=== ЦИТИРУЕМЫЙ ОТРЫВОК ===
Принцип У. Маклина Питтса – «Почему жители Бирмингема должны иметь больше власти только потому, что их больше?» – звучит для современных ушей довольно забавно, хотя на самом деле американцы все еще следуют ему. От каждого штата в сенат входят два человека – будь то крошечный Вайоминг или огромная Калифорния. Это вызывало споры с самого начала. Александр Гамильтон жаловался в эссе «Федералист № 22»:

Любая идея пропорциональности и любое правило справедливого представительства направлены против принципа, дающего Род-Айленду равный вес на весах власти с Массачусетсом, Коннектикутом или Нью-Йорком, а Делавэру – равный голос в национальных обсуждениях с Вирджинией или Северной Каролиной. Его применение противоречит фундаментальной максиме республиканского правления, которая требует приоритета чувств большинства… Может оказаться, что большинство штатов составляет небольшое меньшинство народа Америки; и нельзя долгое время убеждать две трети населения страны с помощью искусственных различий и тонкостей силлогизмов, что они должны согласиться с тем, чтобы их интересами управляла и распоряжалась одна треть[595].

История овеществила беспокойство Гамильтона: 26 наименьших штатов, 52 представителя которых составляют большинство в сенате, говорят от имени всего лишь 18 % населения[596].
=== ИСХОДНЫЕ ДАННЫЕ ===
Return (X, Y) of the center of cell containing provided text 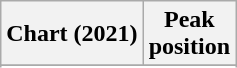
Peakposition (189, 34)
Chart (2021) (72, 34)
===
ЗАДАЧИ:
a) Какую долю населения, согласно отрывку о сенате, представляют 26 наименьших штатов?
b) Выпишите из отрывка о сенате фрагмент, начиная со слов «Любая идея пропорциональности» и заканчивая словами «лишь 18 % населения[596].».
Отвечайте, опираясь только на отрывок о сенате.

ОТВЕТЫ К ЗАДАЧАМ:
a) Всего лишь 18 % населения.

b)
Любая идея пропорциональности и любое правило справедливого представительства направлены против принципа, дающего Род-Айленду равный вес на весах власти с Массачусетсом, Коннектикутом или Нью-Йорком, а Делавэру – равный голос в национальных обсуждениях с Вирджинией или Северной Каролиной. Его применение противоречит фундаментальной максиме республиканского правления, которая требует приоритета чувств большинства… Может оказаться, что большинство штатов составляет небольшое меньшинство народа Америки; и нельзя долгое время убеждать две трети населения страны с помощью искусственных различий и тонкостей силлогизмов, что они должны согласиться с тем, чтобы их интересами управляла и распоряжалась одна треть[595].

История овеществила беспокойство Гамильтона: 26 наименьших штатов, 52 представителя которых составляют большинство в сенате, говорят от имени всего лишь 18 % населения[596].